||The North-western Gilf Kebir|
The Gilf Kebir is split into two halves by the "Gap", thus named by Clayton, who only noticed the substantially lower gap in the western cliffs as he made his one day survey run in 1931. Subsequently Penderel discovered from the air that the Gap continued in a broad valley partially filled with a dune field, the southernmost tongue of the Great Sand Sea. Where the valley reaches the western cliffs at it's southern end, a narrow winding sand filled wadi descends to the plains below. This is the Aqaba, a driveable pass first tackled by Almásy and party in 1933.
West of the Aqaba the high cliffs continue for over 200 kilometres north-west. About 50 kilometres west of the pass, a small rocky promontory with a spectacular scenery juts out of the cliffs. Apparently ancient humans thought likewise, as the promontory with its maze of rock islands and wadis is one of the most important rock art sites in the region, Wadi Sora.
The north-western half of the Gilf dips northwards. The plateau top is perfecly flat, but the whole plateau is much dissected by major wadis and their tributaries, which all drain to the north. These wadis were first seen from the air during the 1932 Almásy - Clayton expedition, and Almásy made a strong case for their identification with the mythical lost oasis of Zarzura.
Wadi Hamra, the easternmost valley, opens to the Gap about 60 kilometres to the north of Aqaba. Near its head it supports a healthy cluster of akacias, making it the greenest of the wadis. It received it's name on account of the red sand filling it's bed near the vegetation zone. Near it's centre section and close to it's head, three rock art sites with engravings are possibly the oldest in the region.
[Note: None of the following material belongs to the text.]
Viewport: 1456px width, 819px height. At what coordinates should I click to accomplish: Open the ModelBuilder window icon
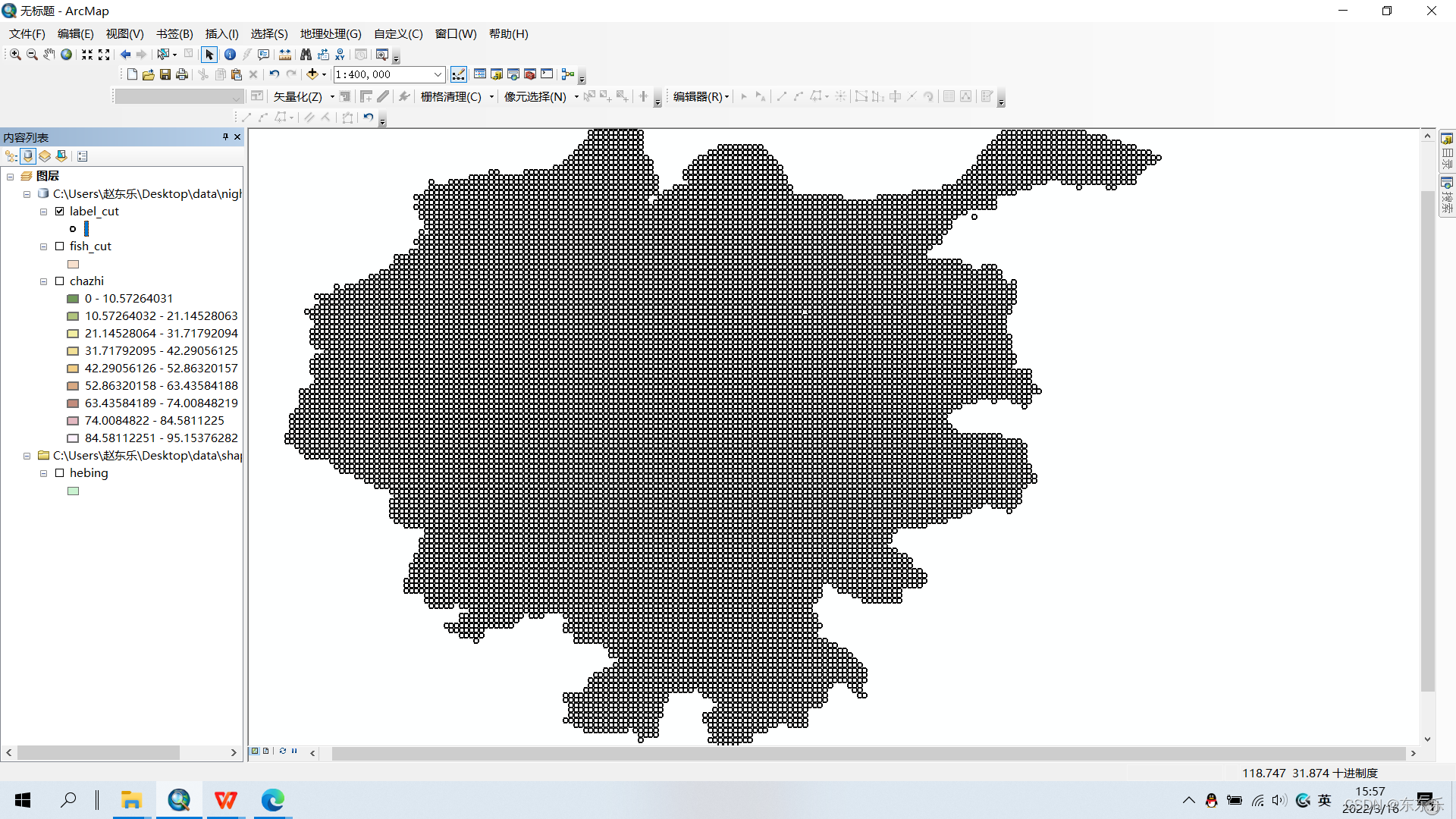[568, 74]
Wadi Abd el Melik is the largest wadi, and was the one originally discovered from the air. Two 25-30 kilometre long branches merge and continue for a further 100 kilometres to the north, finally opening on the plain to the west of the Gilf. It is possible, that the two branches were considered, together with Wadi Hamra, the "three valleys" referred to by the natives of Dakhla and Kufra to Wilkinson and Almásy, as the valley identified by Almásy as the third, Wadi Talh is merely a lesser tributary of Wadi Abd el Melik near it's middle section.
Wadi Abd el Melik was certainly the main oasis valley in the Gilf, with dense tree cover above the place where the two branches join. By now however the majority of the trees are dead, and the valley is very dry. It is strange contrast to the bright green vegetation of Wadi Hamra, a mere 10 kilometres to the east of the eastern branch.